When I am doing field work and happen to be birding as part of it, it's not uncommon for a fellow birder to be driving by, see that I am obviously birding, and pull over to join in because I might be looking at something cool. I also tend to see the same people at the 83 million small town plover and chicken festivals in Colorado. We exchange pictures we've taken, I usually learn a lot, and we have fun talking about our hobby. Craning your neck and peering intently through a pair of binoculars is a lot like going to a college campus and pulling out a Magic deck near the library steps. They will find you.
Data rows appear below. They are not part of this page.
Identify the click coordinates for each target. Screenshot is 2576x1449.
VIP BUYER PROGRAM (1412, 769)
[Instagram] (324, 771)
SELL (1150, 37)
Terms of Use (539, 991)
It's possible that this is all because people in Colorado live outdoors and we use our houses only for sleeping and as a place to store skis and pot.

AltoidsAddict
Sep 13, 2007

when they're yours you'll love them
Even putting aside the massive ethical issues in baiting, any time an animal is doing something for the photographer it ruins the photograph for me. I like taking pictures of an animal going about its usual day. If the animal is responding to me in any way, positively or negatively, it's now a photograph of that response. The guy acclimating an owl to humans up there, is he getting anything special with such a photo that you can't get from a trained owl or the deleted scenes of Harry Potter? All he's getting is treating an animal like it's some sort of performer.

If I wanted to take photos of a bird totally aware of and reacting to my presence I will go to the zoo.